Source data
----
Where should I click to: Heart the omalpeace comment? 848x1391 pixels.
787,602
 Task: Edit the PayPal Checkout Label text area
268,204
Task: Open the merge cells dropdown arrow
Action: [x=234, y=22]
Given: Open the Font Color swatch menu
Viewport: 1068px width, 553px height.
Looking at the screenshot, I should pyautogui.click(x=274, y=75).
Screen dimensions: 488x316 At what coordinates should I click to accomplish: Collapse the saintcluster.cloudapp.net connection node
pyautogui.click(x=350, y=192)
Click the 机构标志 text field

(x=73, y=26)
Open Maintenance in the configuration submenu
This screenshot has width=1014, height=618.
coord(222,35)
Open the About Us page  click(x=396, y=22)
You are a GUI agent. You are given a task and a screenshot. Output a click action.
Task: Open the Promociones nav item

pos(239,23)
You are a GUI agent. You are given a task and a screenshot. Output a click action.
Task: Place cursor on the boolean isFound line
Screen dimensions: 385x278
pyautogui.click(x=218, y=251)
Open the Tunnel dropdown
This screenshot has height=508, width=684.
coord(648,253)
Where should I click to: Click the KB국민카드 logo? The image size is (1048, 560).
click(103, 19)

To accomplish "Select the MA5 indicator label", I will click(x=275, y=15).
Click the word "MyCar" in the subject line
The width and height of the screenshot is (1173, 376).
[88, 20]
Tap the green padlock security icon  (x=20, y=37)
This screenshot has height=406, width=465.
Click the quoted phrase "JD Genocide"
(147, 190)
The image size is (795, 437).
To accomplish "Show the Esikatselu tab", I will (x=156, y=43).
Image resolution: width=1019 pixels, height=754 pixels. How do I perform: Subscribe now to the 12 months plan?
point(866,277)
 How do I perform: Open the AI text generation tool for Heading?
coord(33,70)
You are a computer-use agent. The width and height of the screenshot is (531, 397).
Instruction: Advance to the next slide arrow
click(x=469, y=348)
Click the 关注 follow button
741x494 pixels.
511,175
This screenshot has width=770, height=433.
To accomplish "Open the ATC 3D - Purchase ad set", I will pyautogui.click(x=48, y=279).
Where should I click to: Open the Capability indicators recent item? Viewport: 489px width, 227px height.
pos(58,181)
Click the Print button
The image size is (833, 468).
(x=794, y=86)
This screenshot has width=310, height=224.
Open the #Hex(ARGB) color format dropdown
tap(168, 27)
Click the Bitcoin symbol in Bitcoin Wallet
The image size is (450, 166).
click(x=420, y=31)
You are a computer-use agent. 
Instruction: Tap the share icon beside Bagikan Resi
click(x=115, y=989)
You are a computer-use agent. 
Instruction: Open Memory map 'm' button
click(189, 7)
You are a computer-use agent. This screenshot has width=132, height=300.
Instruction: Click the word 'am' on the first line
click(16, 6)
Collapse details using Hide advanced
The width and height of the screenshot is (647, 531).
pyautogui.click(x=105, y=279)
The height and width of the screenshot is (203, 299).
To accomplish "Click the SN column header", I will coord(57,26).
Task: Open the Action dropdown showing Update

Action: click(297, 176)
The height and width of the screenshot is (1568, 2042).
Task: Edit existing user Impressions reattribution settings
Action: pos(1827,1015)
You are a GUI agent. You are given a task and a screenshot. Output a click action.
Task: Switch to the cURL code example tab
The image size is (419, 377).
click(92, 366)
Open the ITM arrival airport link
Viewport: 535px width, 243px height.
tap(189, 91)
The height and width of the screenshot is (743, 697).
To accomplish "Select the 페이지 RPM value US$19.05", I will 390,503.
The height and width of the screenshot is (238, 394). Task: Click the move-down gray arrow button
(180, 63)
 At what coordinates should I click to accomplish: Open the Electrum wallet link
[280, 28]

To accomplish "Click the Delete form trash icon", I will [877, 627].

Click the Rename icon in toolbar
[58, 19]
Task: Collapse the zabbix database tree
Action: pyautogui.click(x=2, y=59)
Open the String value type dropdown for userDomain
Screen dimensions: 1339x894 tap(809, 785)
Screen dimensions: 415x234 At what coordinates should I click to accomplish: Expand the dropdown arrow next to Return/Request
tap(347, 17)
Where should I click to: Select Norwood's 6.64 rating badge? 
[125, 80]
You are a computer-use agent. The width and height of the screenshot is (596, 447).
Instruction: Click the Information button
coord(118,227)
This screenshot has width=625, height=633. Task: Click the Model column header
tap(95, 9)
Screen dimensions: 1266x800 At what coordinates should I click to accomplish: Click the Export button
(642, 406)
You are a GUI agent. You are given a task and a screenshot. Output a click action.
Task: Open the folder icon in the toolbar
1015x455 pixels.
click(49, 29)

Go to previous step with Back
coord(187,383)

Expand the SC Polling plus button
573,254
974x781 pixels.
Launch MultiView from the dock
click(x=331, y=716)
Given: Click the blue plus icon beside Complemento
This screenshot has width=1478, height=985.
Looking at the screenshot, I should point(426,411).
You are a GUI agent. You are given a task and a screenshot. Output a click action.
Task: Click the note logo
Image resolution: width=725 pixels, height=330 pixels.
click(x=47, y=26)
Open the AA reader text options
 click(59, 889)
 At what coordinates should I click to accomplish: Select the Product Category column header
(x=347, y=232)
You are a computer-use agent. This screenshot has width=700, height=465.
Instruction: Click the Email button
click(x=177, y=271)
----
- **AIM OF THE EXERCISE**
For the word "will", return every line of the records that holds it.

- **RESPONSE FOR THIS EXERCISE**
To accomplish "Select the MA5 indicator label", I will click(x=275, y=15).
To accomplish "Show the Esikatselu tab", I will (x=156, y=43).
To accomplish "Open the ATC 3D - Purchase ad set", I will pyautogui.click(x=48, y=279).
To accomplish "Click the SN column header", I will coord(57,26).
To accomplish "Select the 페이지 RPM value US$19.05", I will 390,503.
To accomplish "Click the Delete form trash icon", I will [877, 627].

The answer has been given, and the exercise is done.